*** Opening EXCERPTED DATA ***

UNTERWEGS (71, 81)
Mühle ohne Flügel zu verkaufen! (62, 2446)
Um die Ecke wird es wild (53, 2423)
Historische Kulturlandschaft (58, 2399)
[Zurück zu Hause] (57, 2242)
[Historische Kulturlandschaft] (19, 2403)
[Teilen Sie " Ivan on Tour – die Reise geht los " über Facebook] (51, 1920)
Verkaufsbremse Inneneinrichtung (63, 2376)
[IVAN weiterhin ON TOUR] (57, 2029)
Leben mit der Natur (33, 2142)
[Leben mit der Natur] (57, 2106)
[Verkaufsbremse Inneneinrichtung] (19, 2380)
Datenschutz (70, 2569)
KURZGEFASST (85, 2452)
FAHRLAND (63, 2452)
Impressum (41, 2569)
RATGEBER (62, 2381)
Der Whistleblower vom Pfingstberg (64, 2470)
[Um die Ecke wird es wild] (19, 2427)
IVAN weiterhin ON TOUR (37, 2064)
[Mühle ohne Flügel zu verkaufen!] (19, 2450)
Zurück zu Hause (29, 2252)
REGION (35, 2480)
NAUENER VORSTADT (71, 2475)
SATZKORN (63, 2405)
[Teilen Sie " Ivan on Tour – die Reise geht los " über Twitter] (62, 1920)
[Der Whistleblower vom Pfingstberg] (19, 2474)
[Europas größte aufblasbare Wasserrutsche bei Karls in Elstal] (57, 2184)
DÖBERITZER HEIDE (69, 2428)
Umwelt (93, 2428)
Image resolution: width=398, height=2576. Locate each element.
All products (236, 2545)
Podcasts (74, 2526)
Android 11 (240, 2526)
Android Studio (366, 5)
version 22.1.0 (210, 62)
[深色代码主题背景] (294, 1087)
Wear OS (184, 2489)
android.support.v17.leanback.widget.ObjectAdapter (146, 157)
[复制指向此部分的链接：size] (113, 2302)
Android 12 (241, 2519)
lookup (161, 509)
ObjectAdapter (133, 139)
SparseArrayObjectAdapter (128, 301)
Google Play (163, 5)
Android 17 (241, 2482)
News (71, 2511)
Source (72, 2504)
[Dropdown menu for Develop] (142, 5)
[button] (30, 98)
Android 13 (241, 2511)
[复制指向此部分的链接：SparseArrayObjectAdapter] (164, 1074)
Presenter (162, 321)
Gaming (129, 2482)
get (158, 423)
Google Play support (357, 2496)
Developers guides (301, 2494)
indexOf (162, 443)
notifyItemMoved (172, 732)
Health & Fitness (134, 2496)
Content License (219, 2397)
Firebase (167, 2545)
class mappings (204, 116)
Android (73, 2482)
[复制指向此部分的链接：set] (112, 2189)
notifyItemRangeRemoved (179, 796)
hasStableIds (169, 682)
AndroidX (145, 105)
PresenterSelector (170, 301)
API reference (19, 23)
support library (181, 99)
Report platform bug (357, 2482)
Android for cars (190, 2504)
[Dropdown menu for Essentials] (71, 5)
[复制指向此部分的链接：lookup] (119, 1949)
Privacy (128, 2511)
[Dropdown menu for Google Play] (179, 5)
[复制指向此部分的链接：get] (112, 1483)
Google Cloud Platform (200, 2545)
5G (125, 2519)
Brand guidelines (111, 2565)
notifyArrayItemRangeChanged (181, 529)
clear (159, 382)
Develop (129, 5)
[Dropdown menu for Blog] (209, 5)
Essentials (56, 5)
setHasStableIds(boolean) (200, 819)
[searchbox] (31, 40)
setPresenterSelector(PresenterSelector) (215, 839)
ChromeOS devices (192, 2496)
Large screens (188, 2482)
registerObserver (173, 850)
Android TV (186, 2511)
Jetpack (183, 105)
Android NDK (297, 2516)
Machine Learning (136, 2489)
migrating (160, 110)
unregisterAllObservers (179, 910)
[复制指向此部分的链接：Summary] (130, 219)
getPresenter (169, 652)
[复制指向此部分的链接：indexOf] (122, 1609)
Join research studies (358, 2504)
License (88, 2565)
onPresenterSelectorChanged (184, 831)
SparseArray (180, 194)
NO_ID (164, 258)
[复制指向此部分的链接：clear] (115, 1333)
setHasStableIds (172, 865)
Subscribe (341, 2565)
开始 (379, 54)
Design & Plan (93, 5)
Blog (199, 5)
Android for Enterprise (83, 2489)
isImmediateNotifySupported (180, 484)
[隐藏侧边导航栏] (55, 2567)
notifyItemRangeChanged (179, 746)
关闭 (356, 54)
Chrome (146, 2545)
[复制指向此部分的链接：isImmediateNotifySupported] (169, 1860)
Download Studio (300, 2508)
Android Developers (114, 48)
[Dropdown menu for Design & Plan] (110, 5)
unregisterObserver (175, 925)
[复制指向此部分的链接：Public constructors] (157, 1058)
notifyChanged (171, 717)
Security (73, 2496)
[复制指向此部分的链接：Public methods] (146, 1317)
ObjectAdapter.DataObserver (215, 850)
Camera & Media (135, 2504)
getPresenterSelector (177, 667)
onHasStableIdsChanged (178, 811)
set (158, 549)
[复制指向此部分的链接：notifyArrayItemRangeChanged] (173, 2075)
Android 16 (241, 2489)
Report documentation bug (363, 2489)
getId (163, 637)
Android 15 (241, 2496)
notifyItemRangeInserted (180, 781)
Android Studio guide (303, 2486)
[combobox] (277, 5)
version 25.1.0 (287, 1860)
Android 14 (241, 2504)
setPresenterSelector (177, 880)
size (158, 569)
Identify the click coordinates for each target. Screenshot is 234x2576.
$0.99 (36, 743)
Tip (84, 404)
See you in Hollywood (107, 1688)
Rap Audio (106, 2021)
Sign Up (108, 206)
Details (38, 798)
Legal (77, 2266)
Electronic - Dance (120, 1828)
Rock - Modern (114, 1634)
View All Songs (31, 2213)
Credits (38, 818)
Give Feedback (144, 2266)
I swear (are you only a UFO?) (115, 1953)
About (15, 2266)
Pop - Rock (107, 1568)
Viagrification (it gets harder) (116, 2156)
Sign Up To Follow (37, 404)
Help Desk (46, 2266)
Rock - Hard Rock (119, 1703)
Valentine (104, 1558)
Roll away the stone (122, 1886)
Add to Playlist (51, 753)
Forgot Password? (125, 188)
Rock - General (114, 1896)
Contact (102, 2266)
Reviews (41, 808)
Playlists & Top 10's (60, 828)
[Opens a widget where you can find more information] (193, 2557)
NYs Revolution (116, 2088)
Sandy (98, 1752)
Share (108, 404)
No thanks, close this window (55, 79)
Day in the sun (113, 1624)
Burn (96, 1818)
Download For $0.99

*** Closing EXCERPTED DATA ***

§ **WHAT THE EXERCISE ASKS**
Note every line of the entries in which "Natur" appears, and copy it down.

§ **EXERCISE ANSWER**
Leben mit der Natur (33, 2142)
[Leben mit der Natur] (57, 2106)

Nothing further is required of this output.